What the task asks :: Reproduce the passage on the nature of consciousness below verbatim, from its first heading line through its last line.

Selection ::
◇ ◇ ◇ ◇ ◇ ◇ ◇
15. Nature of Minds / B. Features of Minds / 1. Consciousness / b. Essence of consciousness
Consciousness is a process (of neural interactions), not a location, thing, property, connectivity, or activity [Edelman/Tononi]
     Full Idea: Consciousness is neither a thing, nor a simple property. ..The conscious 'dynamic core' of the brain is a process, not a thing or a place, and is defined in terms of neural interactions, not in terms of neural locations, connectivity or activity.
     From: G Edelman / G Tononi (Consciousness: matter becomes imagination [2000], Ch.12)
     A reaction: This must be of great interest to philosophers. Edelman is adamant that it is not any specific neurons. The nice question is: what would it be like to have your brain slowed down? Presumably we would experience steps in the process. Is he a functionalist?
15. Nature of Minds / B. Features of Minds / 1. Consciousness / c. Parts of consciousness
The three essentials of conscious experience are privateness, unity and informativeness [Edelman/Tononi]
     Full Idea: The fundamental aspects of conscious experience that are common to all its phenomenological manifestations are: privateness, unity, and informativeness.
     From: G Edelman / G Tononi (Consciousness: matter becomes imagination [2000], Ch. 3)
     A reaction: Interesting, coming from neuroscientists. The list strikes me as rather passive. It is no use having good radar if you can't make decisions. Privacy and unity are overrated. Who gets 'informed'? Personal identity must be basic.
15. Nature of Minds / B. Features of Minds / 1. Consciousness / d. Purpose of consciousness
Consciousness can create new axioms, but computers can't do that [Edelman/Tononi]
     Full Idea: Conscious human thought can create new axioms, which a computer cannot do.
◇ ◇ ◇ ◇ ◇ ◇ ◇
Supplied material ::
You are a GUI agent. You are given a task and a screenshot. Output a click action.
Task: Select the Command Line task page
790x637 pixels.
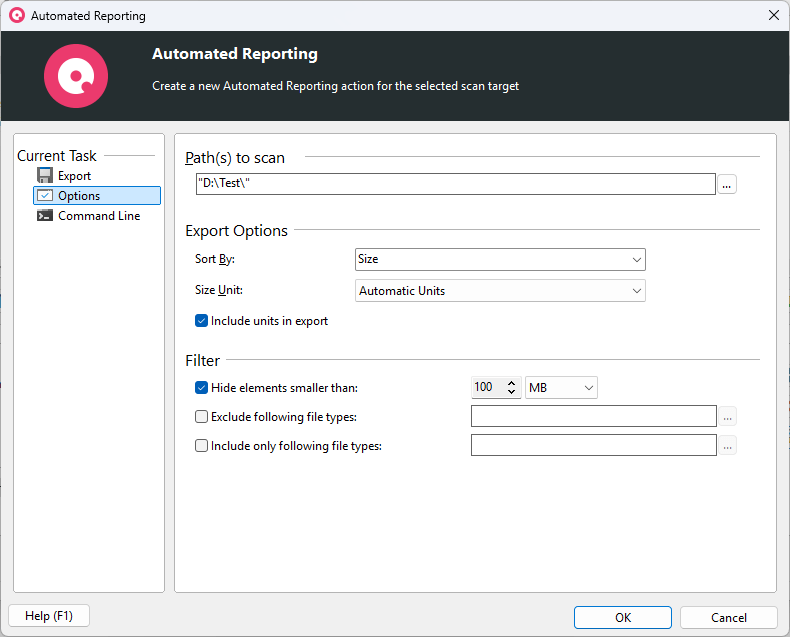(98, 216)
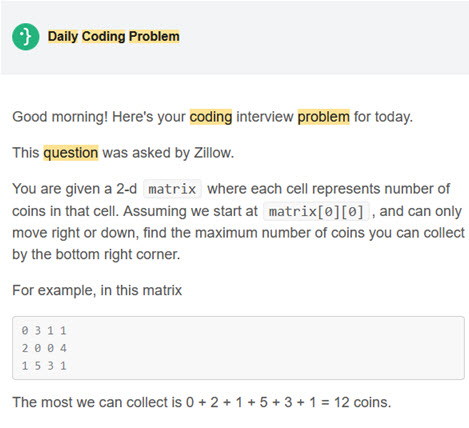The width and height of the screenshot is (469, 428).
Task: Click the highlighted word "question"
Action: [71, 153]
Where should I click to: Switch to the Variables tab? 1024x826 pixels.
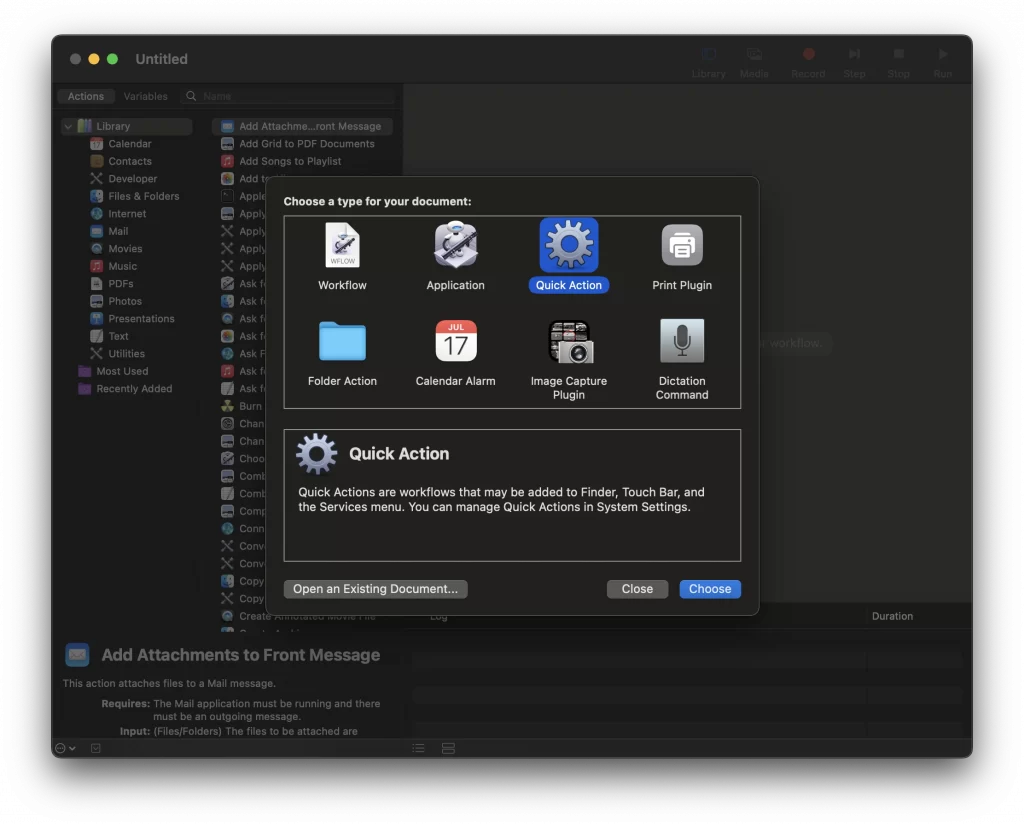145,97
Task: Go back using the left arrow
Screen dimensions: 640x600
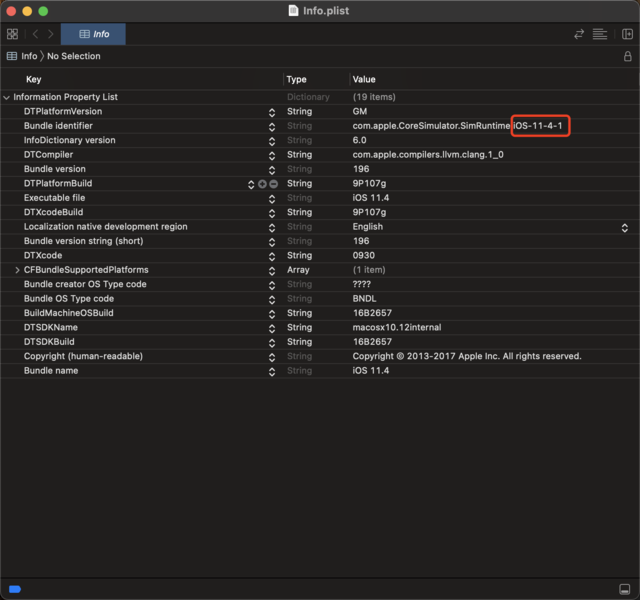Action: click(x=35, y=34)
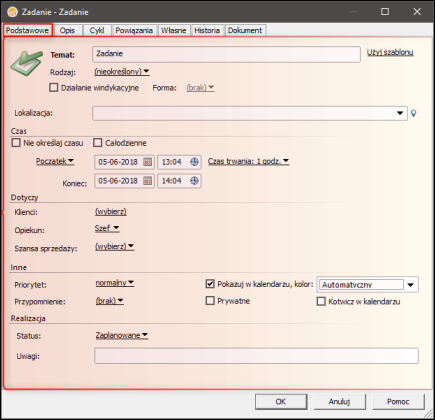The width and height of the screenshot is (435, 420).
Task: Click the app icon in the title bar
Action: coord(13,12)
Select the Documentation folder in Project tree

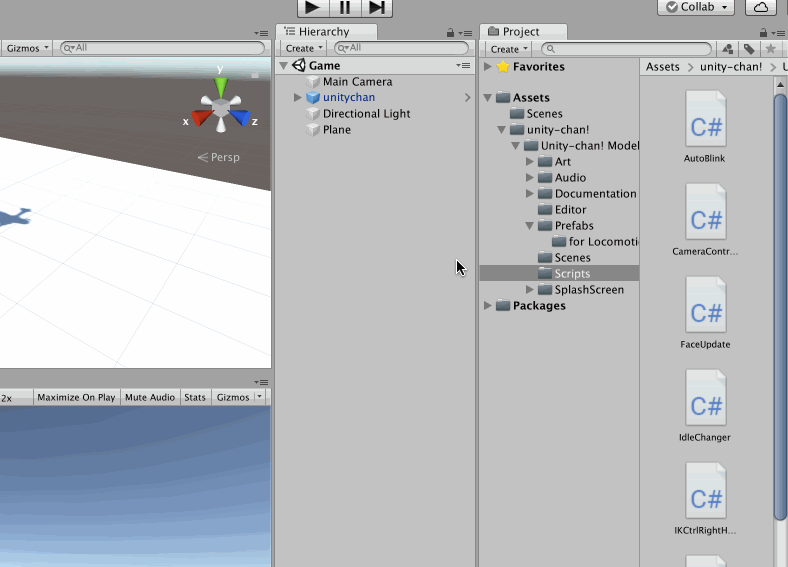coord(595,194)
◇ ◇ ◇ ◇ ◇ ◇ ◇
Answer ::
15. Nature of Minds / B. Features of Minds / 1. Consciousness / b. Essence of consciousness
Consciousness is a process (of neural interactions), not a location, thing, property, connectivity, or activity [Edelman/Tononi]
     Full Idea: Consciousness is neither a thing, nor a simple property. ..The conscious 'dynamic core' of the brain is a process, not a thing or a place, and is defined in terms of neural interactions, not in terms of neural locations, connectivity or activity.
     From: G Edelman / G Tononi (Consciousness: matter becomes imagination [2000], Ch.12)
     A reaction: This must be of great interest to philosophers. Edelman is adamant that it is not any specific neurons. The nice question is: what would it be like to have your brain slowed down? Presumably we would experience steps in the process. Is he a functionalist?
15. Nature of Minds / B. Features of Minds / 1. Consciousness / c. Parts of consciousness
The three essentials of conscious experience are privateness, unity and informativeness [Edelman/Tononi]
     Full Idea: The fundamental aspects of conscious experience that are common to all its phenomenological manifestations are: privateness, unity, and informativeness.
     From: G Edelman / G Tononi (Consciousness: matter becomes imagination [2000], Ch. 3)
     A reaction: Interesting, coming from neuroscientists. The list strikes me as rather passive. It is no use having good radar if you can't make decisions. Privacy and unity are overrated. Who gets 'informed'? Personal identity must be basic.
15. Nature of Minds / B. Features of Minds / 1. Consciousness / d. Purpose of consciousness
Consciousness can create new axioms, but computers can't do that [Edelman/Tononi]
     Full Idea: Conscious human thought can create new axioms, which a computer cannot do.